14.27. По времени — пора. Стюард и стюардессы уже отнесли напитки радисту и в кабину пилотов. Для вящей надежности жду еще немного, затем беру «Панч» и на странице юмора читаю: «Взобравшись на трибуну в Гайд-парке, монашка возбужденно толкует о тесной взаимосвязи между страстью заключать пари и потреблением зубной пасты в Новой Зеландии.
— А что вы можете сказать насчет падения рождаемости в Уэльсе? — спрашивает ее какая-то дама в костюме мышиного цвета.
— Это не по моей части, — отвечает монашка, — а если вы мне не верите, готова держать пари. Ставлю свой чепец.
— Ладно, оставьте лучше все как есть, — говорит слушательница и дает монашке четыре шиллинга».
Не могу понять смысл шутки. Переписываю текст. Может, когда-нибудь пойму.
14.32. Поджигаю «Панч», вздымаю его, как факел, и бегу по проходу с криком: «Пожар! Мы падаем! Машина горит!»
Цейлонка в сари вскакивает, барабанит кулаками по стеклу и кричит. «Лихори! — кричит она. — Лихори сунта!» Остальные продолжают сидеть, читают журналы, почти не поднимают глаз.
Смуглая стюардесса подходит ко мне.
— У вас до сих пор изжога?
Не дождавшись ответа, уходит в буфетную.
Я спрашиваю у цейлонки:
— Вы ничего не пили?
— Я только сегодня вечером выпью немного чаю. У нас пост. Рамадан.
— Тогда успокойтесь, — говорю я. — Насчет огня это была просто шутка.
— Вы не джентльмен, — говорит цейлонка и снова садится.
Черные, причудливо обуглившиеся страницы «Панча» величаво плавают в воздухе, опускаясь на подголовники и между рядами кресел.
Стюардессы раздают подносики с едой. Русая откидывает столик перед моим сиденьем и ставит на него подносик. Нам предлагают: бульон по-шотландски из дикой утки с сырными палочками, индюшачью ножку с миндалем, карамельный пудинг с вишнями и тосты с сыром на сладкое.

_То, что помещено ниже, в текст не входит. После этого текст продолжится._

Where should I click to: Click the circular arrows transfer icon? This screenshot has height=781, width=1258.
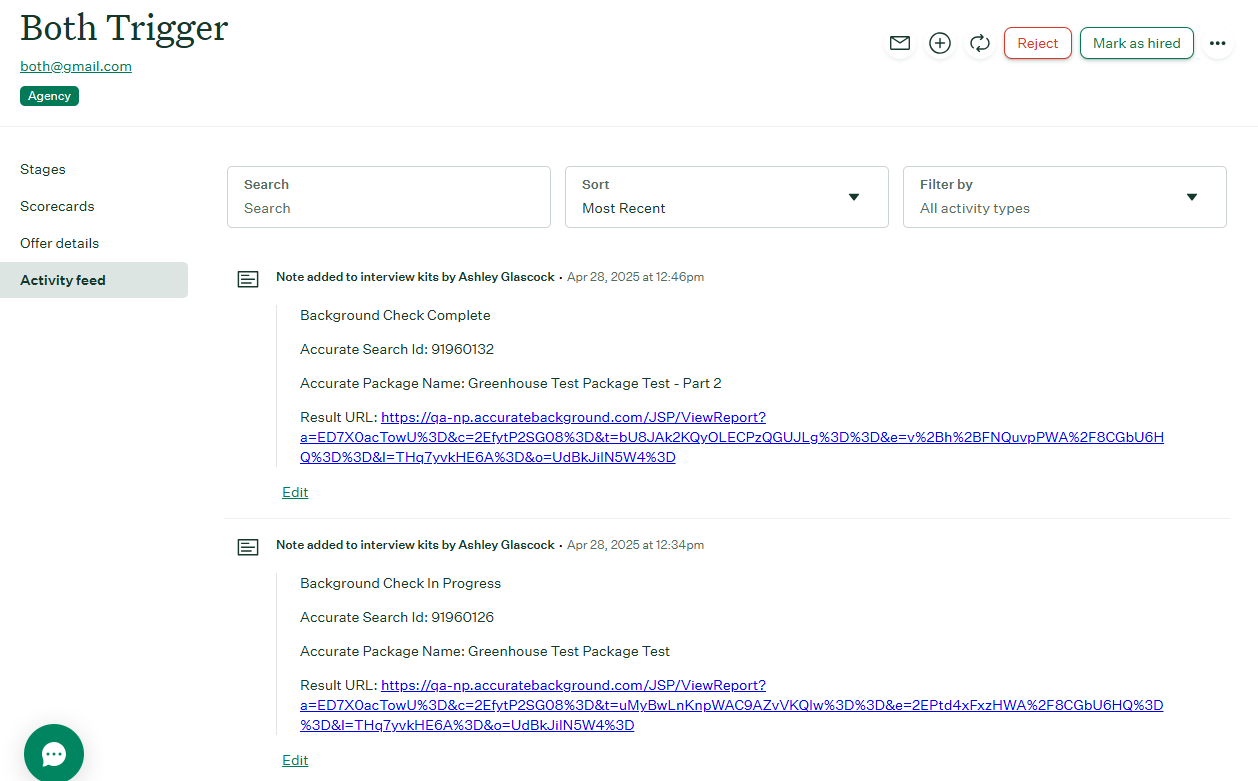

Цейлонка идет в туалет. Делаю вид, будто хочу взять себе журнал, для чего подхожу вплотную к ее месту и посыпаю транквилизатором лежащий на сиденье платок.
Обрывки сгоревшего «Панча» между тем рассыпались в прах и растоптаны ногами. На белых подголовниках — серый пепел. Никто не протестует. В голове у меня звенит песенка из фильма «В самый полдень»: «Do not forsake me, oh my darling»[28].
Ем, жую, напеваю.
16.02. Пролетаем над Азорами. По расписанию здесь должна быть посадка, но машина сохраняет прежний курс и прежнюю высоту. Русая стюардесса явно пила виски. Я угадываю это по ее дыханию, когда она спрашивает, не желаю ли я купить беспошлинные сигары. Смуглая сбросила прямо в проходе туфли на высоких каблуках и бегает в тапочках. Так удобней, сообщает она. Стюард продает сигареты и французские духи. Под мышками на светлой ткани кителя проступают темные полукружия.
Я сижу как раз над крылом. Иллюминатор здесь снабжен надписью «Emergency Exit — Pull Handle Down — Push Window out!»[29].
19.17. Очевидно, я спал. Часть пассажиров отсутствует. Значительная часть. Осталась примерно треть от тех, кто поднимался по трапу в К… Может быть, машина за те два часа, что я спал, все-таки делала посадку?